In the earlier post, Grant and Ross were talking about “Taking the Right Path to Infrastructure Asset Management Success” and here’s the continuation of the conversation.
Grant:
And I think that’s the risk that certainly some people is like trying to keep to the speed limit, if they’re looking at the speed on the dial, you’re going to forget where you’re actually driving and crash into something.
So yes, I think it’s very easy to get stuck in that, in the detail and forget. Every now and again you need to take a few moments and stocktake where you’re actually heading and what you’re trying to achieve with your asset management process.
Ross:
Yeah, certainly, Grant, the, one of the things that you don’t want to do is be so focused on this management process that you forget to deliver service.
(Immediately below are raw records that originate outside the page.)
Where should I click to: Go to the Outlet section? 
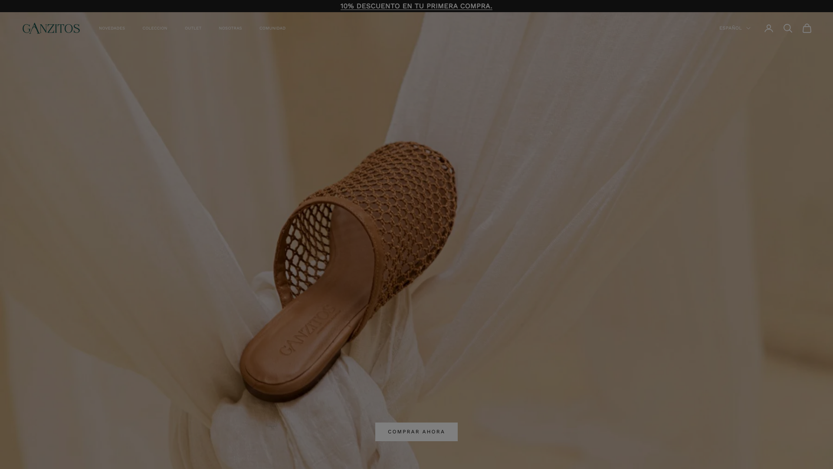pyautogui.click(x=193, y=28)
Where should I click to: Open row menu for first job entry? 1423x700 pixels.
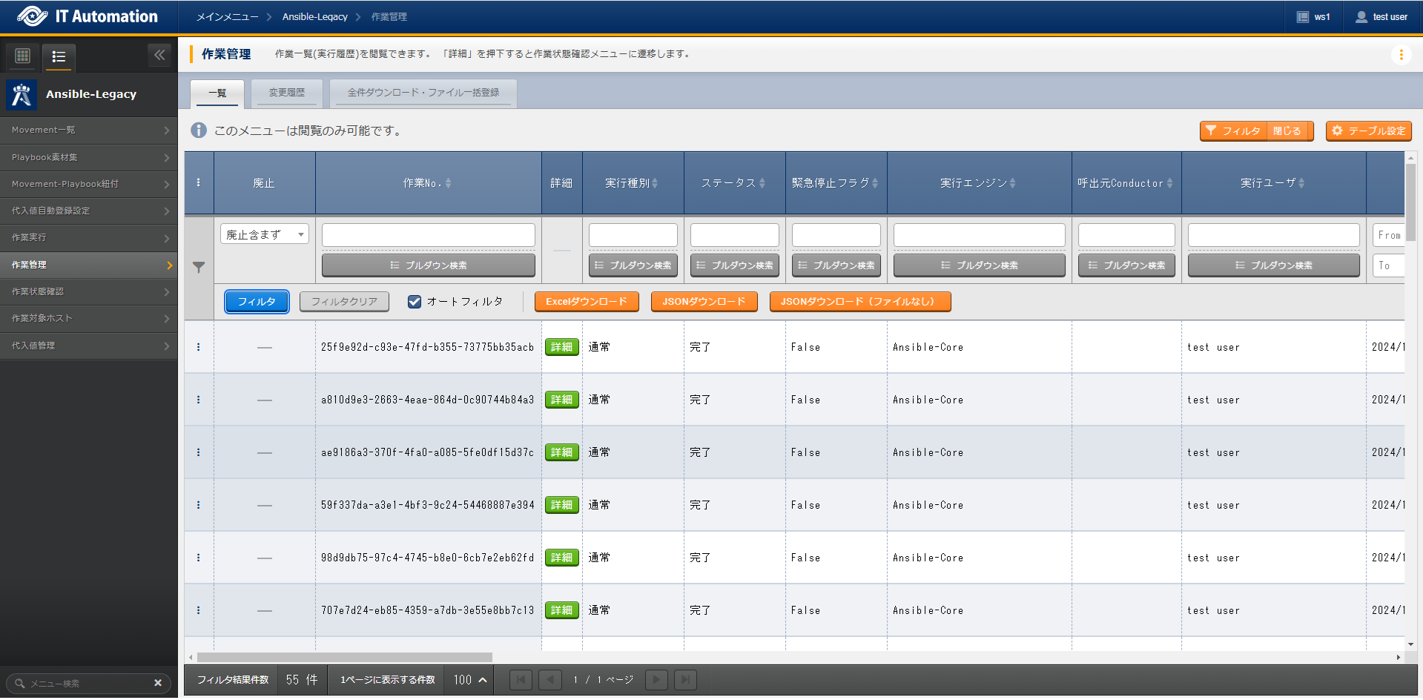[198, 347]
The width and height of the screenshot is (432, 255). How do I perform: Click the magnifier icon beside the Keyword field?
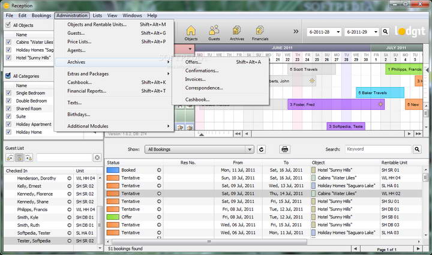(416, 149)
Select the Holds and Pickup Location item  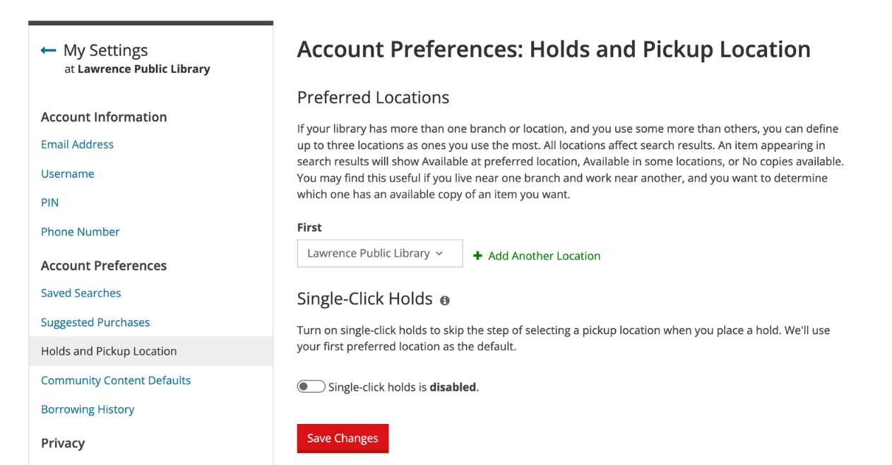click(x=150, y=351)
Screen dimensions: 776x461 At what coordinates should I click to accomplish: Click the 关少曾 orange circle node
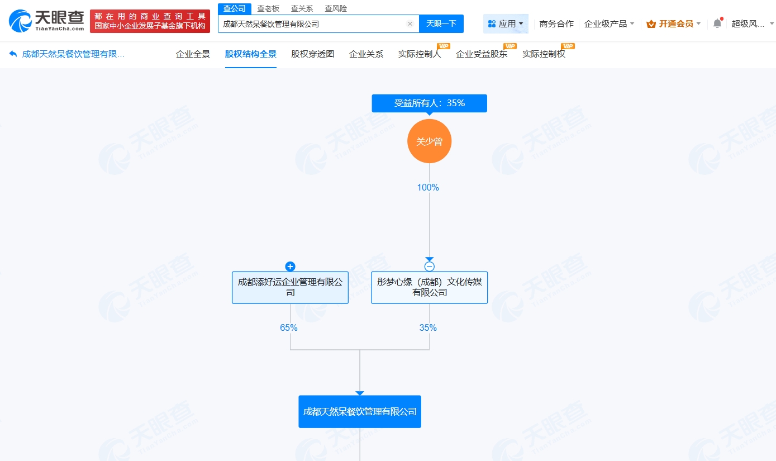click(429, 141)
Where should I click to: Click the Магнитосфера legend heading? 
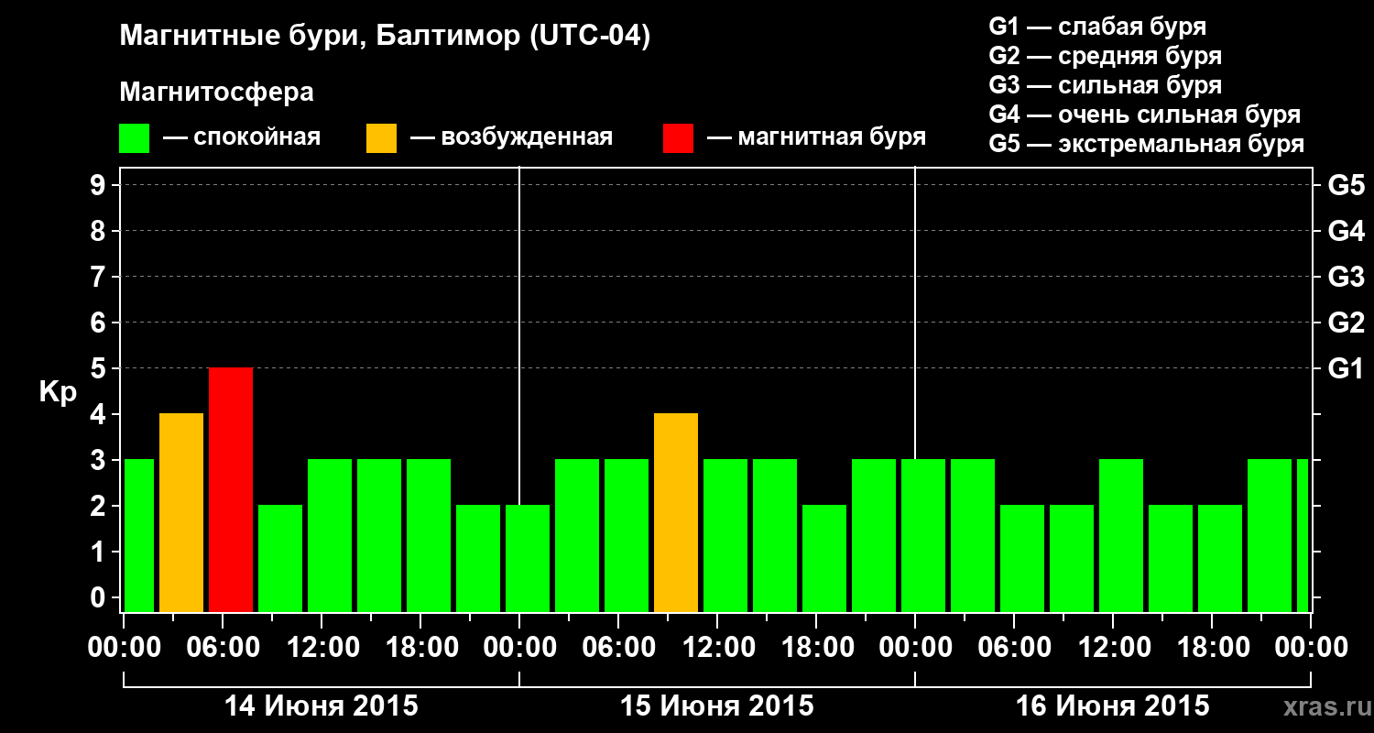tap(217, 93)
I mean at the end of the day, you own or have assets that you’re managing to deliver some sort of service to some sort of community or authority.
And so asset management should be a process and a journey of change and improvement, not one of paralysis, in the old story paralysis by analysis. You do have to keep delivering your service. You know once you get started on this journey it’s not going to be perfect.
But it’s not a sprint. It’s a journey, a longer-term walk to a direction. And once you get into that, then you start setting up the milestones for changes as you go forward.
Grant:
And that’s a good reminder of that custodian role, isn’t it? The asset managers have where they’re looking after community assets and planning for their future.
For the long-term, to make sure the services delivered in a sustainable way both for the current generations and for those to come.
So that custodian role is very much around ensuring that you’ve got that, the long game in mind about you getting the job done that you need to do now.
Taking the Right Path to Infrastructure Asset Management Success
[…] note that applying the tools and techniques of infrastructure asset management will help in the planning of this required […]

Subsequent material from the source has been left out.